**Problem requirements:** Count the lines in the entries below that contain the word "Open", and reply with the number only.

-- Begin Input material --

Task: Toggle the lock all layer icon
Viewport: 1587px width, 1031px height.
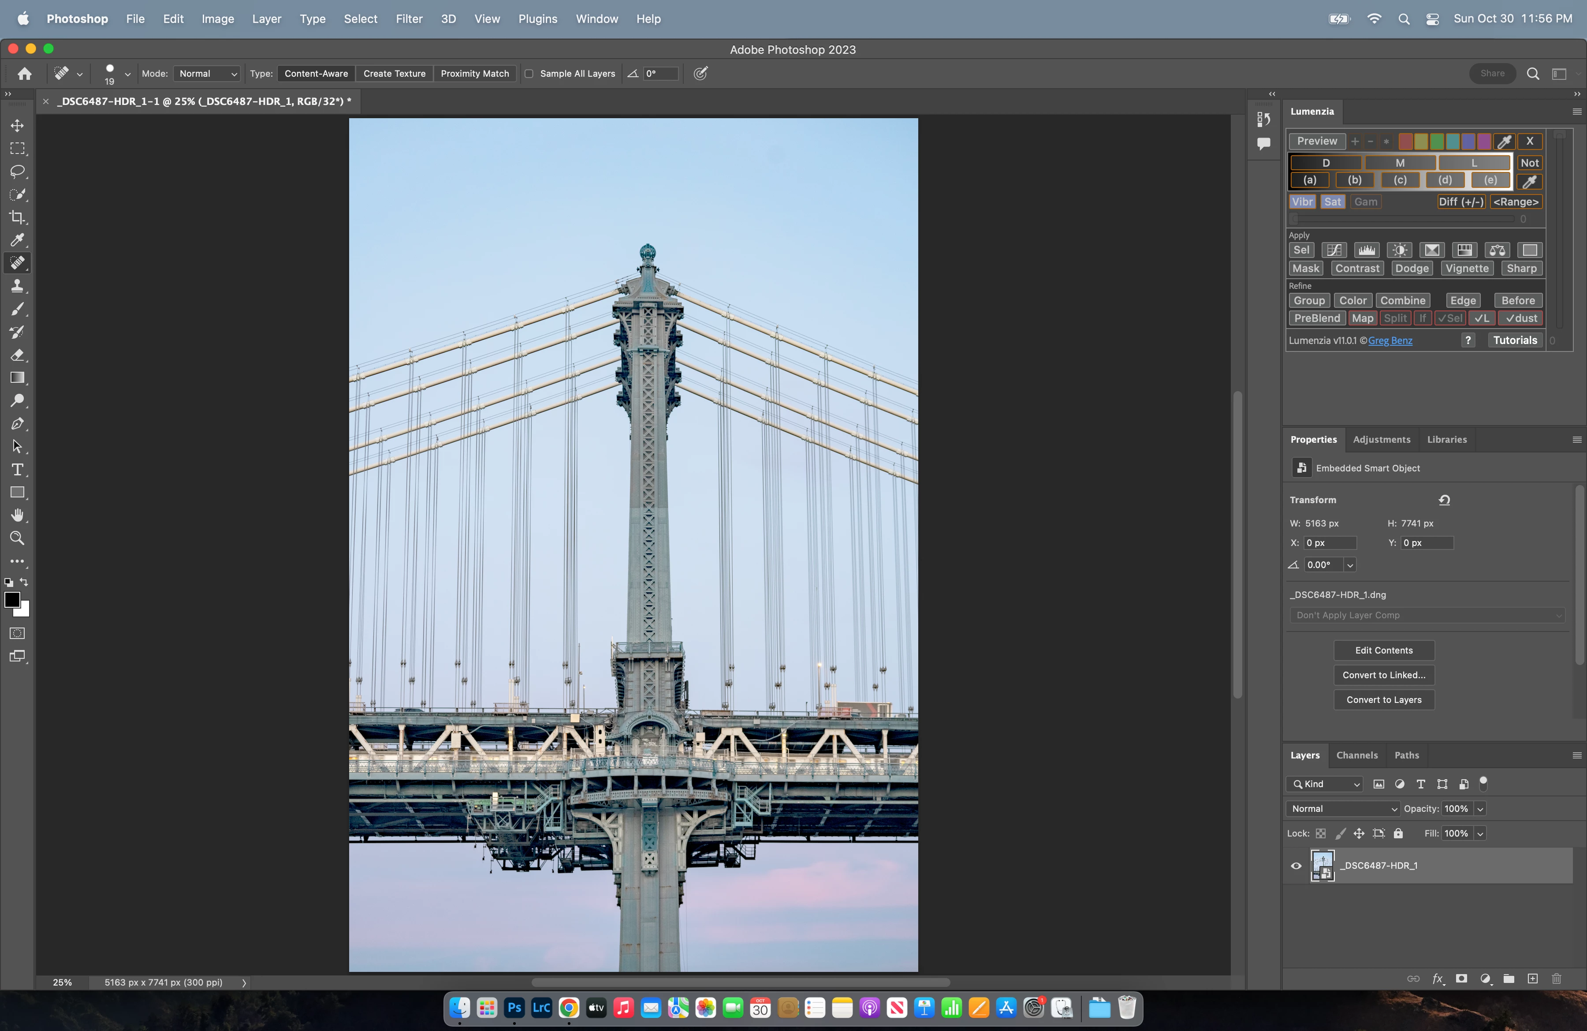Action: [1398, 834]
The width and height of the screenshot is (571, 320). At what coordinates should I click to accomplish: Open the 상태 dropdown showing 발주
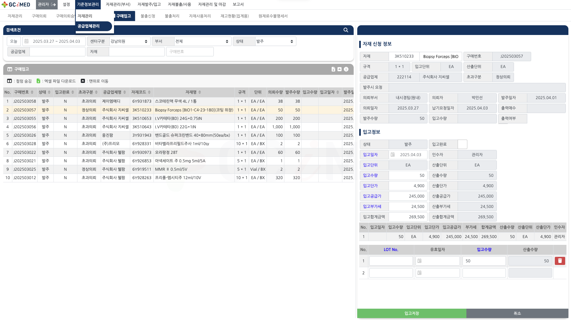click(x=275, y=41)
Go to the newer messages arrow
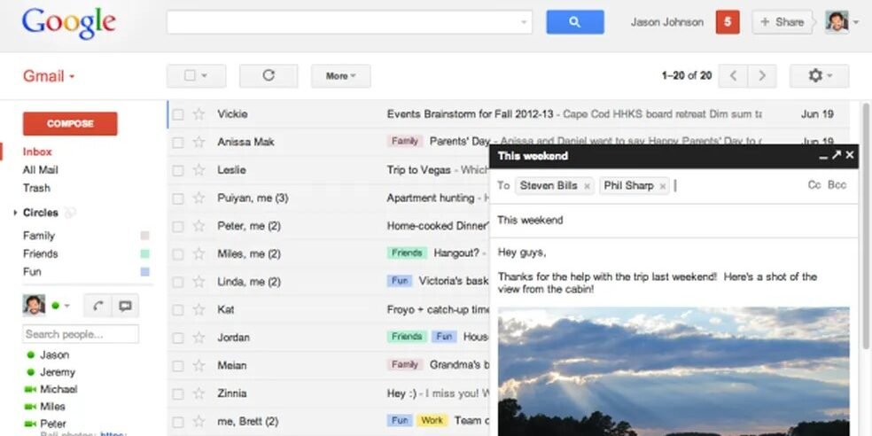Screen dimensions: 872x436 pyautogui.click(x=733, y=76)

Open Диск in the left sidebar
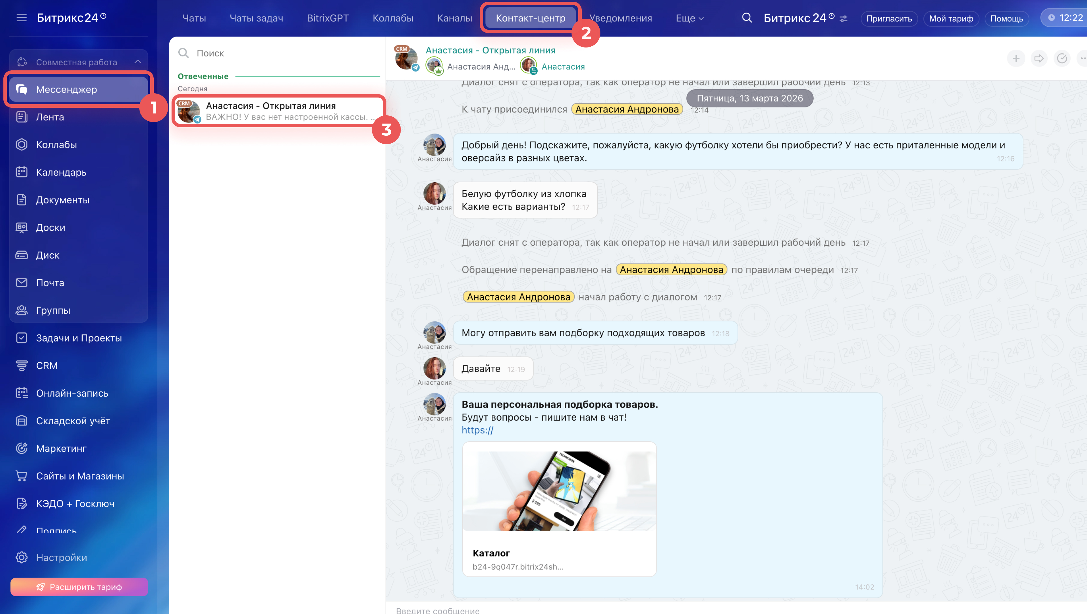(47, 255)
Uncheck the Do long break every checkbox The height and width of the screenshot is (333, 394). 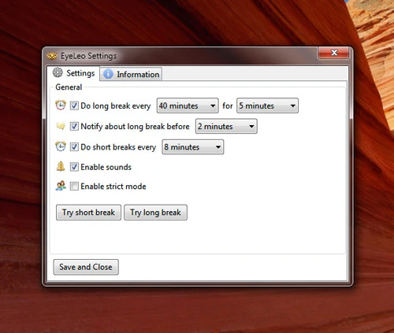tap(74, 105)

-- End Input material --

**Complete output:** 2